_Task_
Filter the records below for the word "computer". Copy each line that holds it.

══ Data ══

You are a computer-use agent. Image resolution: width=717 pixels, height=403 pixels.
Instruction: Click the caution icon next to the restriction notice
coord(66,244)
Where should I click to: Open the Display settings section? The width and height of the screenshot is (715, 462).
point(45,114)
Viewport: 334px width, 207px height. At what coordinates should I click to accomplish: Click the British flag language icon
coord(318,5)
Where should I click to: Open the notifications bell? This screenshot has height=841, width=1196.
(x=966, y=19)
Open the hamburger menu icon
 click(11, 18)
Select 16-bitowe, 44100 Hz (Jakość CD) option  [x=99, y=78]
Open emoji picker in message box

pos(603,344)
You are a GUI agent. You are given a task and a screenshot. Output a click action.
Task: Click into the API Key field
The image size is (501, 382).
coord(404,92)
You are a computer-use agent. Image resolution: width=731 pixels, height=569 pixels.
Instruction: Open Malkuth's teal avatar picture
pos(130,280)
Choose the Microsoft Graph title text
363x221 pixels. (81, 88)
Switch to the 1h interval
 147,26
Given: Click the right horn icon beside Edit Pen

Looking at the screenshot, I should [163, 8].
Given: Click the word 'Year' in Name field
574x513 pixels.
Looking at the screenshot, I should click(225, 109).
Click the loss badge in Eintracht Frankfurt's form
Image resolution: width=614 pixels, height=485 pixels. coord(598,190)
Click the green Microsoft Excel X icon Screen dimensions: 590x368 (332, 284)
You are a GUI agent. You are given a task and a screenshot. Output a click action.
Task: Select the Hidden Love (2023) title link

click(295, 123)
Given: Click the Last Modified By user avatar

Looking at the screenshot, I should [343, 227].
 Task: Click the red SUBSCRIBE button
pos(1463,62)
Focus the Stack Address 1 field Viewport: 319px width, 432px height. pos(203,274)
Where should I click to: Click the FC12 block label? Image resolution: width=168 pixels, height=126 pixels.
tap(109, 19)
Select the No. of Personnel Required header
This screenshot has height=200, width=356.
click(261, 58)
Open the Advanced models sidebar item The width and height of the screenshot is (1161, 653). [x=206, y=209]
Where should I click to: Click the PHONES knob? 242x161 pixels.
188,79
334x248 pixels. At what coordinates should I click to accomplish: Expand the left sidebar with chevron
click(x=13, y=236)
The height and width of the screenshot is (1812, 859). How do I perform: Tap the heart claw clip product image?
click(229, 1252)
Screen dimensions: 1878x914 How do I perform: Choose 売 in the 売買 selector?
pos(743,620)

═══

_Exercise result_
You are a computer-use agent. Image resolution: width=717 pixels, height=403 pixels.
You are a computer-use agent. Image resolution: width=731 pixels, height=569 pixels.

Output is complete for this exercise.